--- OBJECTIVES ---
**1)** List every person named in the Senate remarks on bicameralism.
**2)** According to the Senate remarks on bicameralism, what issue did the Senate of the Czech Republic convene the meeting to discuss?
**3)** Pick up the Senate remarks on bicameralism after their last sentence and carry on Mr. De Decker's speech.

--- TEXT BLOCK ---
________________

Mr. Petr Pithart, President of the Senate of the Parliament of the Czech Republic:

     Thank you dear friend Poncelet. The French experience is highly relevant. France is indeed the country of the senate classic. We all shall remember your words that the Senate has come into being as a defence against terror as well as that the Senate is a sort of moderator. The search for an optimal position of bicameralism in your country took a long time and therefore it is most relevant. In any case it is evident that it does not lead to simplicity because neither the society nor life is simple. Thank you, our founder Poncelet.

     Now I would like to ask the President of the Senate of the Kingdom of Belgium Mr. Armand De Decker to take the floor.


Mr. Armand De Decker, President of the Senate of the Kingdom of Belgium:

     Mr. President, Dear Friend Petr Pithart! First I should like to thank you for receiving us in Prague, in this beautiful city; in the Wallenstein Palace which indeed concentrates the history of our Continent. I am very glad that the Senate of the Czech Republic has convened us here today to discuss a very important issue, namely whether a different composition of the chambers in the bicameral parliaments is a precondition of their efficiency.

     The recipe for an ideal bicameralism has been haunting political scientists and lawyers for quite a long time. Therefore there exist a number of analyses from which we may draw the common denominator that is usually recognized.

     In the bicameral parliamentary system the second chamber is necessarily different as without such a differentiation it would be a mere duplication of the first chamber which would weaken its justification. Such a system would be rather cumbersome: an equal bicameralism of identically composed chambers would not make much of a contribution. If the party discipline were the same, the governments would not allow either chamber to change the principles governing the bills. And finally - the main reservation - the two chambers would not be able to divide the labour between them.

________________

--- DATA EXCERPT ---
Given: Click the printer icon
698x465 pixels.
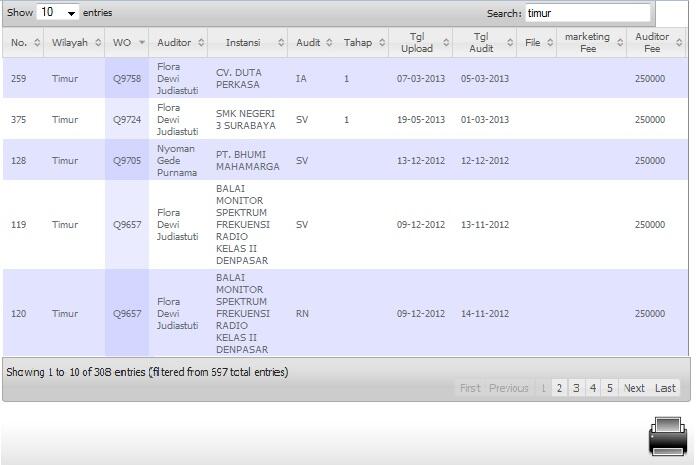Looking at the screenshot, I should [x=667, y=437].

________________

--- EXPECTED RESPONSES ---
**1)** Petr Pithart, Poncelet, Armand De Decker

**2)** Whether a different composition of the chambers in bicameral parliaments is a precondition of their efficiency.

**3)**
     However, if the two chambers may independently develop their culture, then why should be the equal bicameralism inefficient, why should it not be justified? When stating this, we would have to say at the same time that unequal bicameralism will not face such difficulties in asserting itself. Mr. President, you were right when you said in the introduction that the systems of the second chambers differ in each of our countries, and this is a typical feature of the second chambers as compared to the first ones. The second chambers are also often exposed to criticism: the criticism by governments, criticism by the first chambers, as by their nature they play a role of the constitutional institutional counterbalance, as mentioned by Mr. Poncelet.

     Therefore it is important to take into consideration this specific role of the second chambers if we want to preserve their meaning. The specificity of the second chamber may be introduced in terms of its composition as well as its powers. In 1831, when the Belgian parliamentary system was established, the legislator chose unequal bicameralism in terms of composition. The Senate of 1831 followed the pattern of the Napoleon's Conservative Senate and was filled by the representatives of aristocracy and wealthy citizens. It was supposed to be the counterbalance to the highly progressive even revolutionary trends represented in the Chamber of Deputies, although rumour had it that it was rather a demagogy that prevailed there. A similar specificity is in contradiction with our modern vision of democracy. No wonder then, when we have found out that the Belgian Senate has lost in the course of individual constitutional reforms this specificity and this feature.

     During 20th century the Belgian bicameralism had become equal both in terms of the composition and the competence of the chambers: Chamber of Deputies and the Senate have the same composition. It means that both the deputies and senators are elected on the basis of the same criteria and both the Chamber of Deputies and the Senate exercise the same powers.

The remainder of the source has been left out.